Copy out everything in the data from the line containing "You are a computer-use agent. Screen" down to the line containing "pos(515,360)", both included, exactly as they appear.

--- Begin ---

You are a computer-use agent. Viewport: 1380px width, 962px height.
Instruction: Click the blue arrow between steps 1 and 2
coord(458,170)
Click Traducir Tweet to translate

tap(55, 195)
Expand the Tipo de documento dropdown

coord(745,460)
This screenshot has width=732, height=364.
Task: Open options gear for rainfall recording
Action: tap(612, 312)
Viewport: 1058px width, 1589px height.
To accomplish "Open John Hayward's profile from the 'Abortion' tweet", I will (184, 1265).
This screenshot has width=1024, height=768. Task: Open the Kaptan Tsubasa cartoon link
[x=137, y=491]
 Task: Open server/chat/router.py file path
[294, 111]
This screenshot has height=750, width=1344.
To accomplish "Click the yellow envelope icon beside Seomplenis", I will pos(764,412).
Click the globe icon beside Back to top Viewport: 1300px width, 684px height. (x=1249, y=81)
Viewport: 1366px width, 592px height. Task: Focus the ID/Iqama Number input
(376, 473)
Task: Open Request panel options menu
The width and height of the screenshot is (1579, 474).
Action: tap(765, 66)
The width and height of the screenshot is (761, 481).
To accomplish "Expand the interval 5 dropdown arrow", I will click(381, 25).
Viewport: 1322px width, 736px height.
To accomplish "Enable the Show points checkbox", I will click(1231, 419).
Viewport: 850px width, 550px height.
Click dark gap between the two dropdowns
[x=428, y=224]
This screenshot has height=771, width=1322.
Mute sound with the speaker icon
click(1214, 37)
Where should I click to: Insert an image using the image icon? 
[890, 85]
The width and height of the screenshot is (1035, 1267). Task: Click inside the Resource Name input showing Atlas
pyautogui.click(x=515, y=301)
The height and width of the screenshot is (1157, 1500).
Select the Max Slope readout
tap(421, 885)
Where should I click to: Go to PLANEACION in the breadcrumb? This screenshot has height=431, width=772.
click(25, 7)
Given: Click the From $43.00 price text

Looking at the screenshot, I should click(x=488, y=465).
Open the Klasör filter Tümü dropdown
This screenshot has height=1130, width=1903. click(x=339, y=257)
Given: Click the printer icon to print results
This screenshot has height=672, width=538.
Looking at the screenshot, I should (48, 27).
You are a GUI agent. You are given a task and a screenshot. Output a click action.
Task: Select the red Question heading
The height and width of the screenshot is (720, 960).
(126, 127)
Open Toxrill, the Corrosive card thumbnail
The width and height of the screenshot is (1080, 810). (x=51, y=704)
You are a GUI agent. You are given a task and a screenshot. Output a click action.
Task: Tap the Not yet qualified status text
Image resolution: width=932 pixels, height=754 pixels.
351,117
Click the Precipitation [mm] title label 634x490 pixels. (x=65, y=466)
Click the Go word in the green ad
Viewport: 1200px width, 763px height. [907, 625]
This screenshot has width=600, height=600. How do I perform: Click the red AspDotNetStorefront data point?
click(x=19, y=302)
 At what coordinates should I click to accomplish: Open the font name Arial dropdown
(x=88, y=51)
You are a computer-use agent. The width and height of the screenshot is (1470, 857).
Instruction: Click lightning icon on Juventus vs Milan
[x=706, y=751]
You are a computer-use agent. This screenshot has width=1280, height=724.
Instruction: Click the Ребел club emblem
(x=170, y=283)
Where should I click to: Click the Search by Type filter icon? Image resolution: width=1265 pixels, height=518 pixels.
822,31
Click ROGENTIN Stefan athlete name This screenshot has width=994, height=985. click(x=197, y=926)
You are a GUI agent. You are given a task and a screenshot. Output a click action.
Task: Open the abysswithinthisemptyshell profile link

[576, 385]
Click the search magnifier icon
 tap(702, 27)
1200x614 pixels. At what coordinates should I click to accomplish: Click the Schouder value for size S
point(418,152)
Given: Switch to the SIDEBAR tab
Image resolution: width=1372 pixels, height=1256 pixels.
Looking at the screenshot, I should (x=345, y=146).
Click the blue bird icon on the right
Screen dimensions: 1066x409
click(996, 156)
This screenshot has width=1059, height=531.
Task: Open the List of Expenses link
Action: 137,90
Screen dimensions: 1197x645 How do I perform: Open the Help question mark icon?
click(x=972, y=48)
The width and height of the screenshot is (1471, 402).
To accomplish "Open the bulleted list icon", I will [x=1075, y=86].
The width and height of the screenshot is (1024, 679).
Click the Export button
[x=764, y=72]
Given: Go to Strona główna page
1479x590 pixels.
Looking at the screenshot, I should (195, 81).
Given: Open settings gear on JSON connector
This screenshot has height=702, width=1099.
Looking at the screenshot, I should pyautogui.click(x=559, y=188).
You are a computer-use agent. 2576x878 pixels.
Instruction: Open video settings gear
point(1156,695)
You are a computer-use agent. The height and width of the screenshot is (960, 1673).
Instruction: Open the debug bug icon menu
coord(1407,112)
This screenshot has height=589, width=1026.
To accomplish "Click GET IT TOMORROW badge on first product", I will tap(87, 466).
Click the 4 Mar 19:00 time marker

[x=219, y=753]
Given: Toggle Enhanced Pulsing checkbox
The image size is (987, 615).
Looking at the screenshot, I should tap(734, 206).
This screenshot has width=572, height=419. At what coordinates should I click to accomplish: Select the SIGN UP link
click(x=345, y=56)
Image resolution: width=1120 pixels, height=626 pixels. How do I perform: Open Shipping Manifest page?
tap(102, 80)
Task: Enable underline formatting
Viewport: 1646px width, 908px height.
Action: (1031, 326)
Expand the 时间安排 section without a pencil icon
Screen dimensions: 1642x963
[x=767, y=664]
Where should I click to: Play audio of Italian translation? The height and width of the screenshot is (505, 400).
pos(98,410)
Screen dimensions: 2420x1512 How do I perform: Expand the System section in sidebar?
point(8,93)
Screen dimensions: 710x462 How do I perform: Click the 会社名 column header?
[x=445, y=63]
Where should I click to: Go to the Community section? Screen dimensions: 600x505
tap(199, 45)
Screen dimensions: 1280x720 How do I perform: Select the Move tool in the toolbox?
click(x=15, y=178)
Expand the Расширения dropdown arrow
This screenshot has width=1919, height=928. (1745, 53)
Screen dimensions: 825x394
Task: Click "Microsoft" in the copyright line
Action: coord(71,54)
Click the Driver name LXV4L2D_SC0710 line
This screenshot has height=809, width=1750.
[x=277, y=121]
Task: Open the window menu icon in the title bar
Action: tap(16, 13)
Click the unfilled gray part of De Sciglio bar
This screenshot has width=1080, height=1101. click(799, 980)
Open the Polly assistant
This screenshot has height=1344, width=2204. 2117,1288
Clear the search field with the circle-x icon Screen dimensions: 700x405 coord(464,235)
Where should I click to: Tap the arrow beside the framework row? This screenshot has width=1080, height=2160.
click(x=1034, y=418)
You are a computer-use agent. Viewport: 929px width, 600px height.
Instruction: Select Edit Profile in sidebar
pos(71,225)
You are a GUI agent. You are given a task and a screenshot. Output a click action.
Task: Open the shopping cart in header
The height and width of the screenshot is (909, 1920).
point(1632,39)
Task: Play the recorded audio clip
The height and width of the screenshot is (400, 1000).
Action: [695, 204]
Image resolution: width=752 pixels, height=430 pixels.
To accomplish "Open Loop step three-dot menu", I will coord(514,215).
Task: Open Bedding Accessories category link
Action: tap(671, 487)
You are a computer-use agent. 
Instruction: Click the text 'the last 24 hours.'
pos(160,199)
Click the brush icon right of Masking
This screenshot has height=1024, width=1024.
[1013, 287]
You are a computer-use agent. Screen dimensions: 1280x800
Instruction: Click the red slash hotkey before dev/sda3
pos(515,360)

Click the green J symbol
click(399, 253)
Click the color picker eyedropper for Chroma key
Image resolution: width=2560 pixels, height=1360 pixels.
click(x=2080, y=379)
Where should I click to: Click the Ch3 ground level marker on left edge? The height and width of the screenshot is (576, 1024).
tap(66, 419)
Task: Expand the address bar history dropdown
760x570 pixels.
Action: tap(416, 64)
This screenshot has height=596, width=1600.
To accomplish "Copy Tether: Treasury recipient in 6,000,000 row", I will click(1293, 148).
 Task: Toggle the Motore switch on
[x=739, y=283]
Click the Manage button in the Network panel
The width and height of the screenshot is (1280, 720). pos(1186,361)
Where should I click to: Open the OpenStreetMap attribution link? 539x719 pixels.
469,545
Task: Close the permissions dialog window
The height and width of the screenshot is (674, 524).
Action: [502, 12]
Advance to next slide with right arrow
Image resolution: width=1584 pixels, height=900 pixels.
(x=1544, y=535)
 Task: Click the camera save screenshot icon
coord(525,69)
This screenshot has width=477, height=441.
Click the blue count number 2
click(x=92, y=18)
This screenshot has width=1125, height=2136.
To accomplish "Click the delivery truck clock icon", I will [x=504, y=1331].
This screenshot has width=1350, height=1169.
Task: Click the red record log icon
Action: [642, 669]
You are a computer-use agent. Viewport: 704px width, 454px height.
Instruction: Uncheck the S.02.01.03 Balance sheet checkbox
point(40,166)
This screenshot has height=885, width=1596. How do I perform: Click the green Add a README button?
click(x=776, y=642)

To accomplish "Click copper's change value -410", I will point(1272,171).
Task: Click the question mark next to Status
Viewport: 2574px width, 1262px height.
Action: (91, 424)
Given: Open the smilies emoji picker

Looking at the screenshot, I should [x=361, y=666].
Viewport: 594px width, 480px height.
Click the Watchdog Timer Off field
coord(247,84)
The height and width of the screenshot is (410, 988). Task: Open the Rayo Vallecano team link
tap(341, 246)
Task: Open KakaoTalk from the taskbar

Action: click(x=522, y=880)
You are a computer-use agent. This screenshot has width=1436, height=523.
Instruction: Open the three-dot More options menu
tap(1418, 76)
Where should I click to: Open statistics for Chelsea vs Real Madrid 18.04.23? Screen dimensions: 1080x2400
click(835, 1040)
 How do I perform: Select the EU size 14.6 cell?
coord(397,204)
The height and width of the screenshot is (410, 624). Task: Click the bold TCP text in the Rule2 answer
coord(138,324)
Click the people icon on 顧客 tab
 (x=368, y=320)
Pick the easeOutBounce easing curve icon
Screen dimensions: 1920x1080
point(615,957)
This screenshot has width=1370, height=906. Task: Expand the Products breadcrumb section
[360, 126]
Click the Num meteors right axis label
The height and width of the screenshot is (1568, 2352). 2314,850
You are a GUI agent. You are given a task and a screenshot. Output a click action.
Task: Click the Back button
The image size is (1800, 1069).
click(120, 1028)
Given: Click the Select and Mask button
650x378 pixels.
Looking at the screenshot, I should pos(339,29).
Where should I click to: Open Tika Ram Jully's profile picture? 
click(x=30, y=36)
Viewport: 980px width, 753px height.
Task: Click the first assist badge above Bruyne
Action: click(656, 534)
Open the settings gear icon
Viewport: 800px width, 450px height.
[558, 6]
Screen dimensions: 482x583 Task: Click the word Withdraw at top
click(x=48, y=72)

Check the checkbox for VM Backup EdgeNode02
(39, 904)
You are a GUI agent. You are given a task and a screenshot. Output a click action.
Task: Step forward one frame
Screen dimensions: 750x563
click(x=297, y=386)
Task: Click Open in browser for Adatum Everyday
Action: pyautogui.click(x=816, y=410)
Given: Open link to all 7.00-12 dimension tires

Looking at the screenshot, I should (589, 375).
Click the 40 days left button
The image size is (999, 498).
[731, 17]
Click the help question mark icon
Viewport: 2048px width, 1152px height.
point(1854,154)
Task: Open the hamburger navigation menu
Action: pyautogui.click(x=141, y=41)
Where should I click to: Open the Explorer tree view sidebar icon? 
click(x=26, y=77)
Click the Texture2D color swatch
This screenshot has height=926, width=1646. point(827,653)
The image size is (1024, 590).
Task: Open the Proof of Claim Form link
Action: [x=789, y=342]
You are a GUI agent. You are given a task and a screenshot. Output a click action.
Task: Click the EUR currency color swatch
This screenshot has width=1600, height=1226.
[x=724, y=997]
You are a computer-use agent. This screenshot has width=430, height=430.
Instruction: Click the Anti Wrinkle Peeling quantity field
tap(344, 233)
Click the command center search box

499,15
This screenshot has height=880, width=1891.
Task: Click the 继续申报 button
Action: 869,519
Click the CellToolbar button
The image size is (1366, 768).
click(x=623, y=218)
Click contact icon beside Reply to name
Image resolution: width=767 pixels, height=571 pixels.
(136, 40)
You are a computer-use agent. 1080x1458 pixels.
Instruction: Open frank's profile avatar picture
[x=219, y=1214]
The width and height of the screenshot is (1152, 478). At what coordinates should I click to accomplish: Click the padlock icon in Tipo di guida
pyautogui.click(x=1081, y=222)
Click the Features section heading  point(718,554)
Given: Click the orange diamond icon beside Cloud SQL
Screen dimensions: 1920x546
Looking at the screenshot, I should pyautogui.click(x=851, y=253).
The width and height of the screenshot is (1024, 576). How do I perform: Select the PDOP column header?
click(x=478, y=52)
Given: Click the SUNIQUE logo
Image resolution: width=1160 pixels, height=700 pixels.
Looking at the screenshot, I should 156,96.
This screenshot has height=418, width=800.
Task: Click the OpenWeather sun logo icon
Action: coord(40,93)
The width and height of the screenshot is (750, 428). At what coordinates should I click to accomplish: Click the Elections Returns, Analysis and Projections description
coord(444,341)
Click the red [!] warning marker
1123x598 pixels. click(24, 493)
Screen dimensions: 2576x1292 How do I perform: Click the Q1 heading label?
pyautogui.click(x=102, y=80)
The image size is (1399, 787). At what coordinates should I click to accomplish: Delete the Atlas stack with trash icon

--- End ---

Exercise output –
You are a computer-use agent. Screen dimensions: 1280x800
Instruction: Click the red slash hotkey before dev/sda3
pos(515,360)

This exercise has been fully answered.